> AIM OF THE TASK
Write out exactly the lines below from the one containing "The width and" to the last, both ends kept, and nothing more; skip all pictures.

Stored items
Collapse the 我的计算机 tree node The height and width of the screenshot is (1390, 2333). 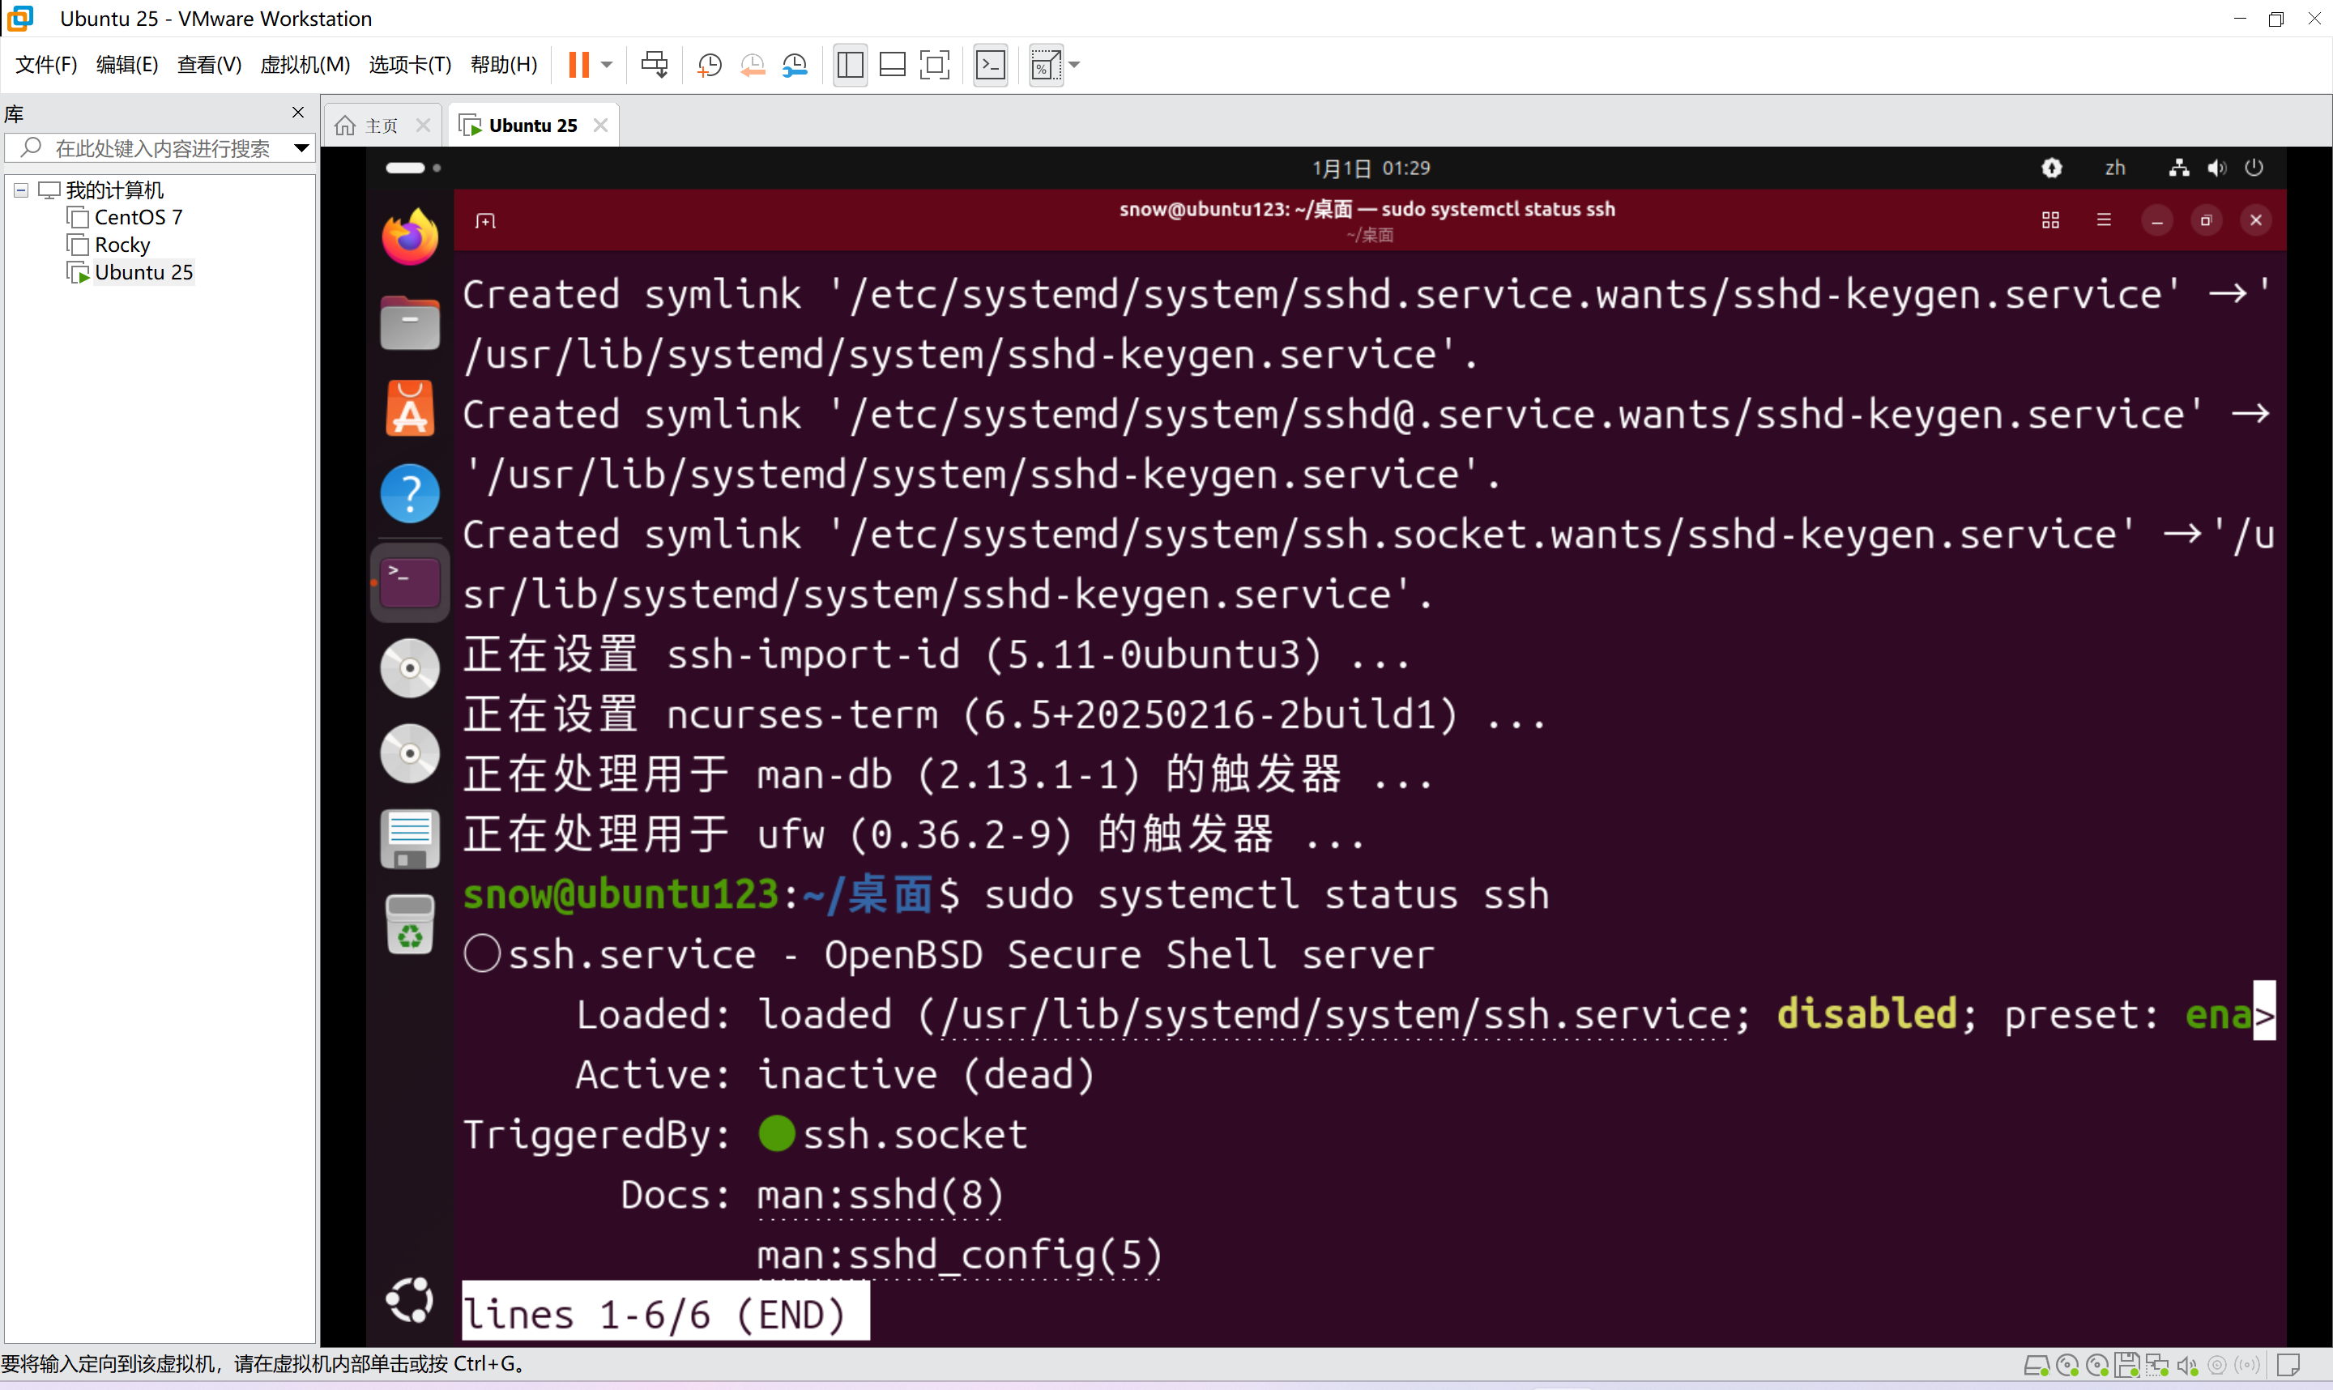click(21, 190)
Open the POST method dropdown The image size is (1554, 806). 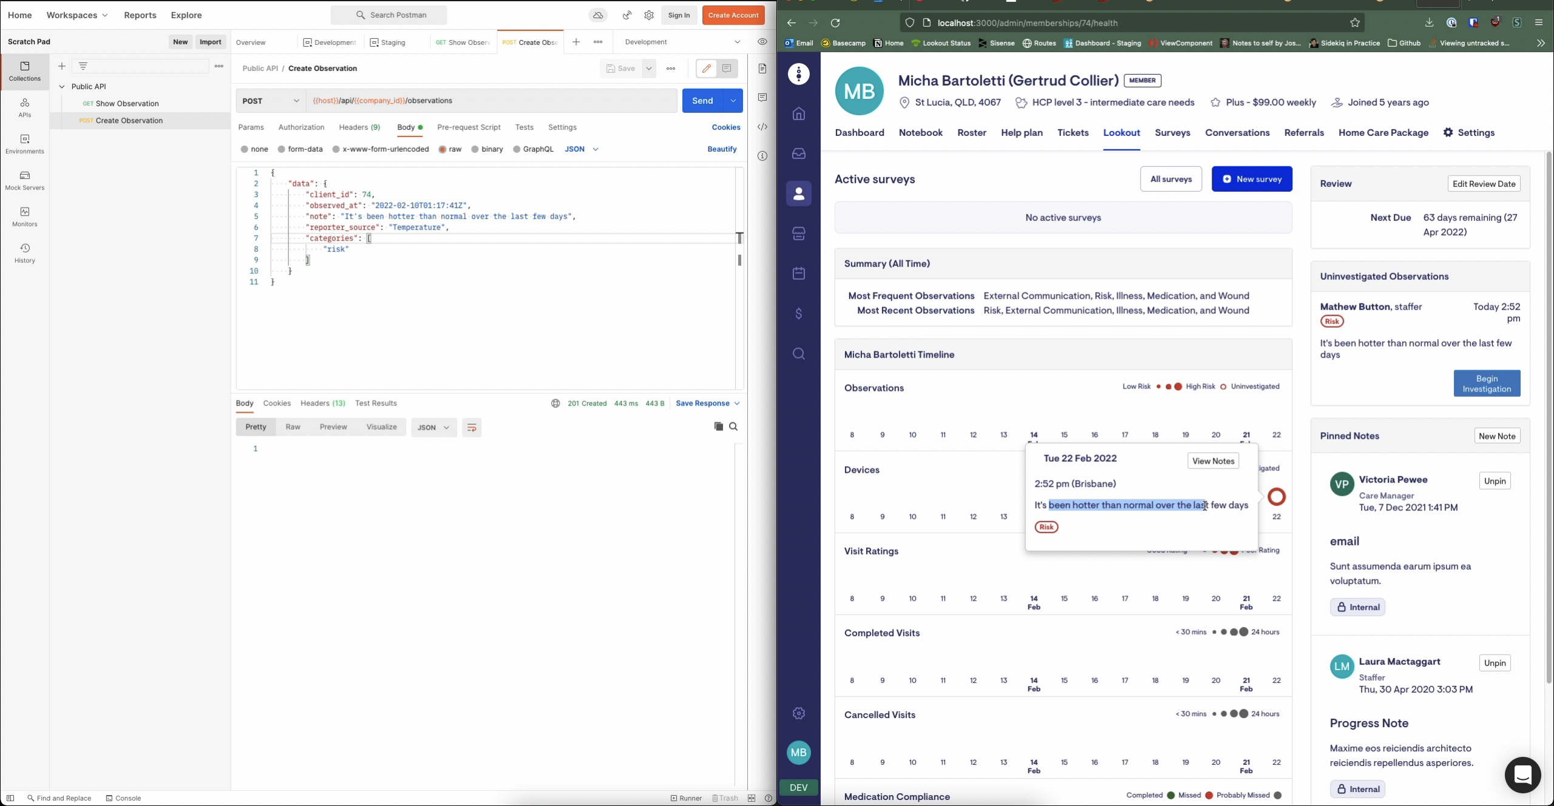[271, 101]
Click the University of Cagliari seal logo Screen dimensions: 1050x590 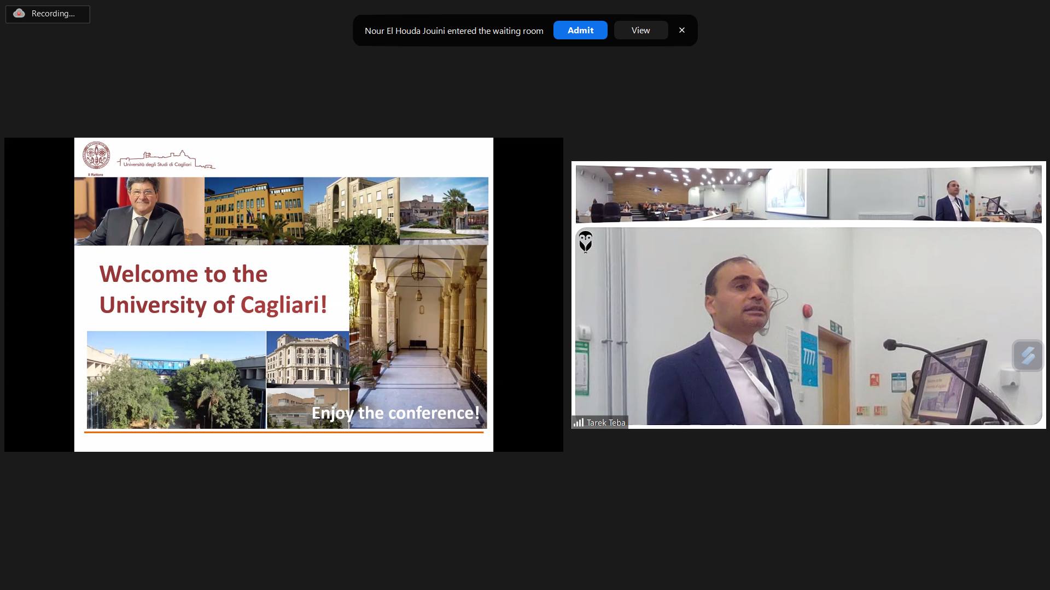(x=96, y=156)
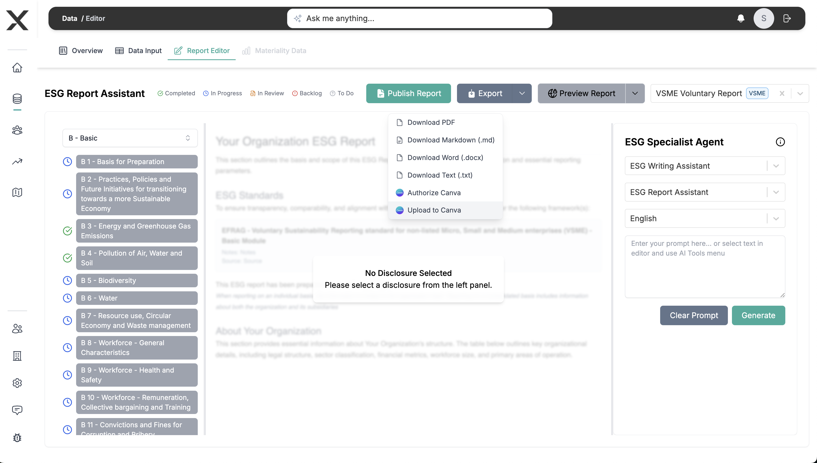Open the Home icon in the sidebar
Viewport: 817px width, 463px height.
coord(17,68)
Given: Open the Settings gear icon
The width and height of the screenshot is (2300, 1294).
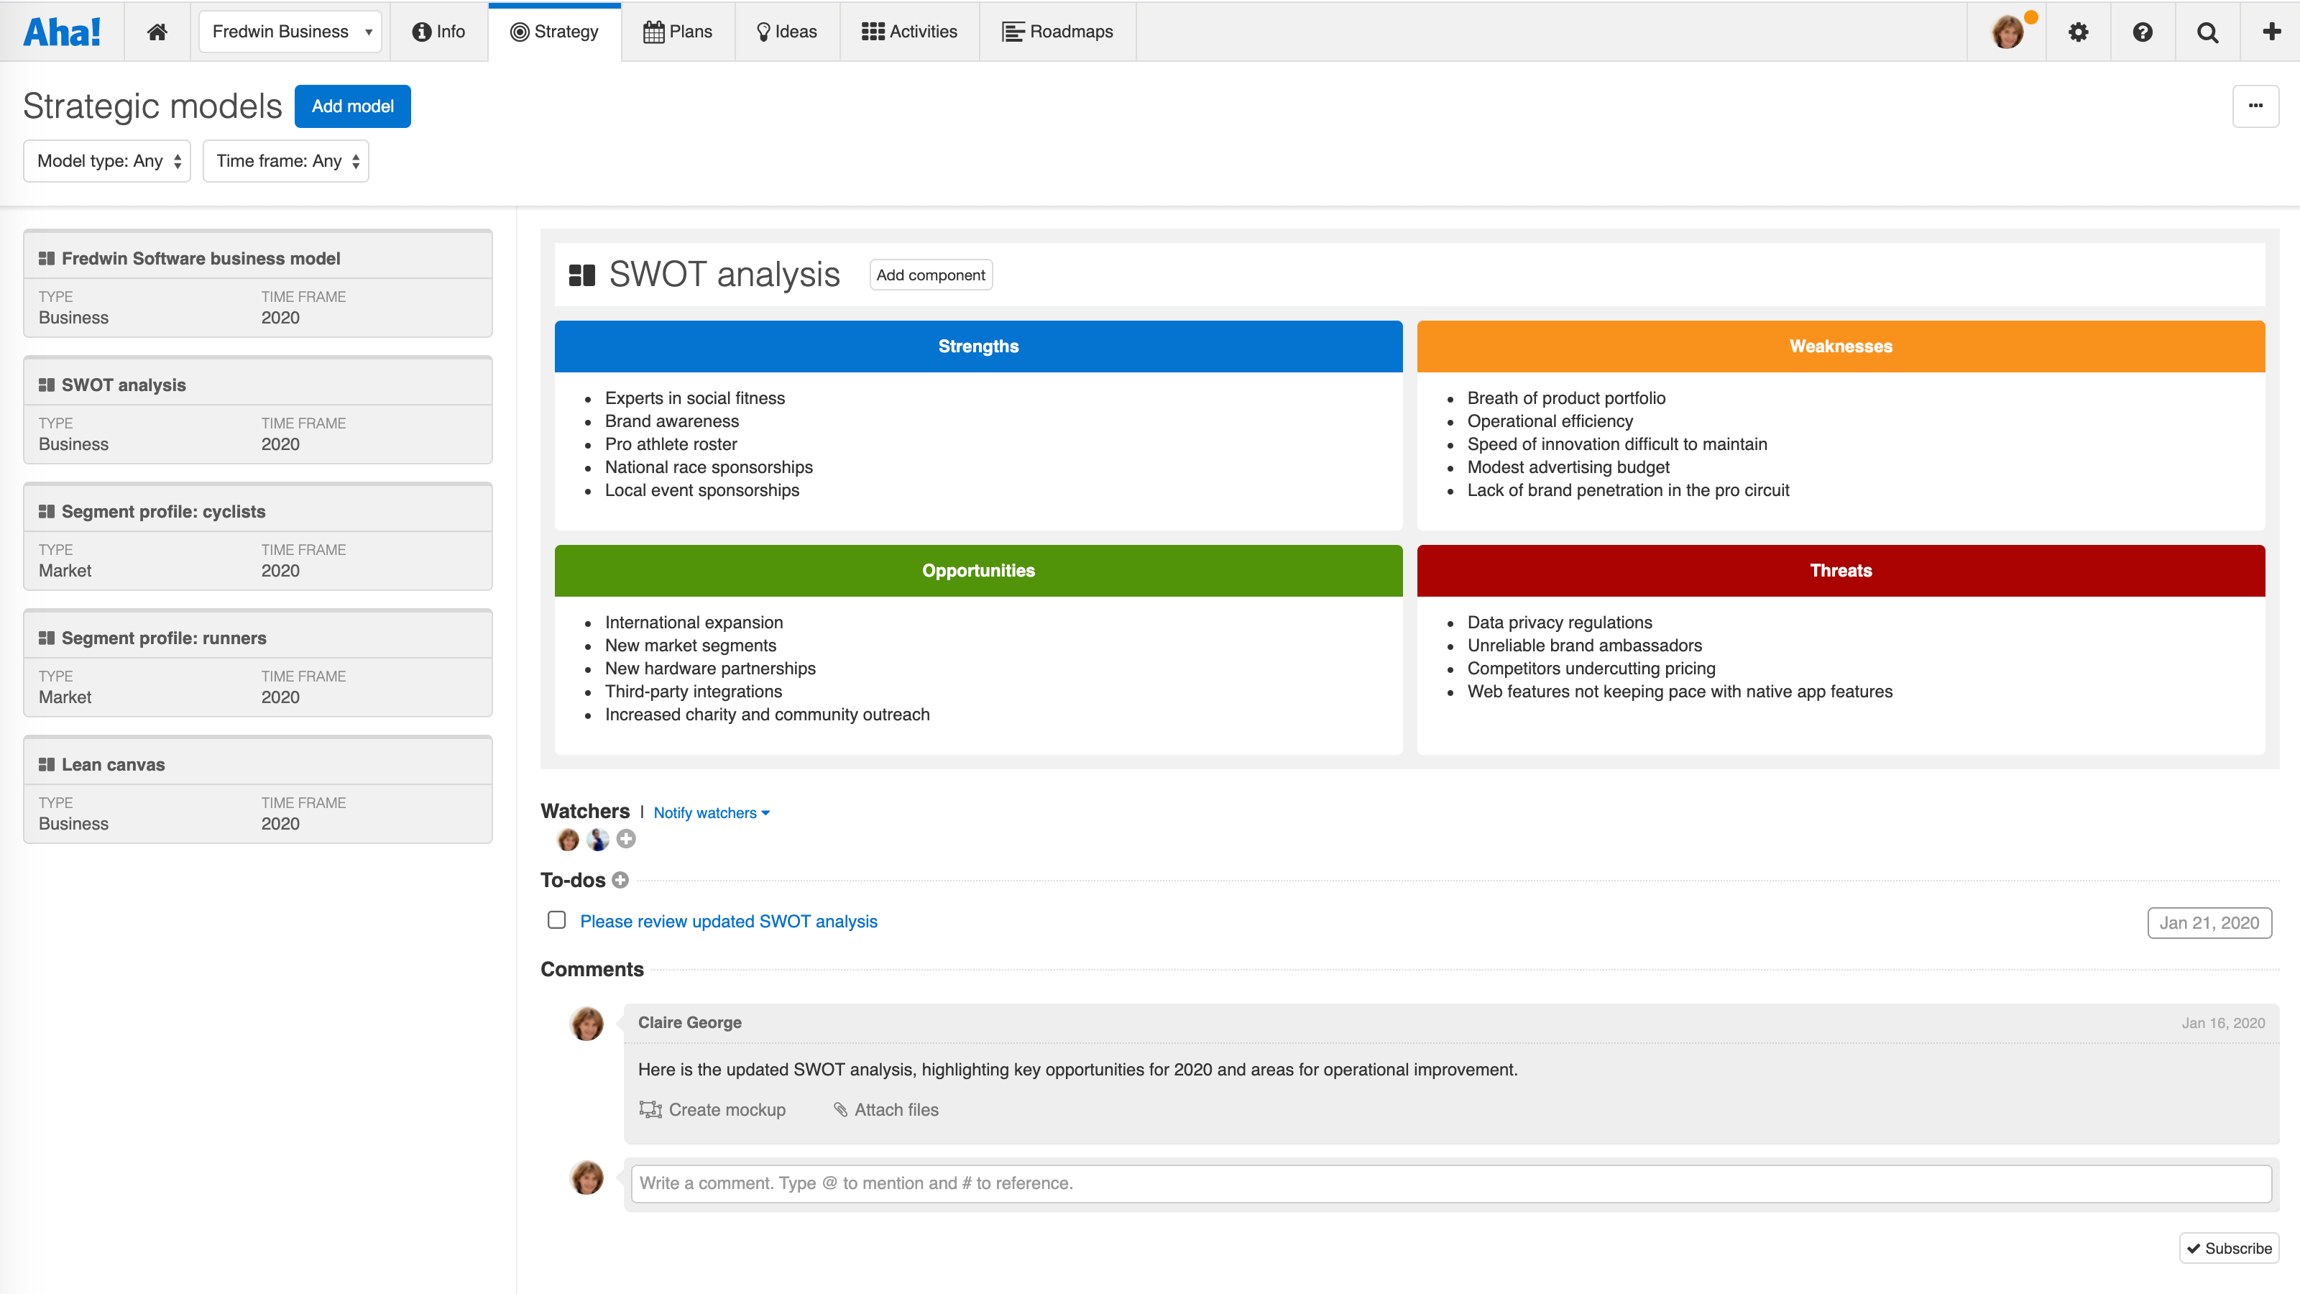Looking at the screenshot, I should click(x=2078, y=31).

> EXERCISE SOLUTION
The width and height of the screenshot is (2300, 1294).
Looking at the screenshot, I should click(x=2078, y=31).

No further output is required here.